It was an oppressive night, unseasonably hot for early June, the kind of thick, muggy night that hung heavily, threatening to suffocate her. She’d opened the windows an hour before in the vain hope that even the faintest of breezes might stir the air, might cool her skin, might even drive away the madness that threatened to destroy her tonight.
She knew that’s what it was.
There was no man; there were no hands reaching out to her.
It was in her mind, all of it.
That’s what she’d been told, first by her mother, and then by the doctors her mother had taken her to.
The man who pursued her, who skulked eternally on the fringes of her life, existed only in her own mind. She’d made him up sometime long ago, and should have forgotten him, too, sometime almost as long ago.
She’d talked to the doctor for an hour a week, and tried to do what he’d told her, tried to figure out why she might have invented the man. For a long time the doctor had insisted that it was because she was adopted, telling her that she was imagining a father to replace the real father she’d never known. Kelly hadn’t believed him — after all, if she was going to create a father, he wouldn’t be anything like the terrible image she saw in her dreams. And why wouldn’t she have imagined a mother, too? Besides, she’d seen the man long before she’d ever known she was adopted, long before she’d begun to understand how different she was from everyone else.

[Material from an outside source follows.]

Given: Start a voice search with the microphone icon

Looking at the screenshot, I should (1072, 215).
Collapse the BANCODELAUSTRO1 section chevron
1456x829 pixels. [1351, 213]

Finally, when the nightmare man refused to go away, and she’d known he never would, she stopped talking about him, stopped trying to think of reasons why he might be there. Instead, she’d simply reported to the psychiatrist that he was gone, and at last she’d been allowed to stop going to the doctor.
For almost five years, she hadn’t mentioned him at all. But the frightening image that haunted Kelly’s nights had not gone away.
She’d stopped crying out in the night when he suddenly appeared out of the darkness of her slumber; stopped telling her mother when she caught glimpses of him at the veiled edges of her sight.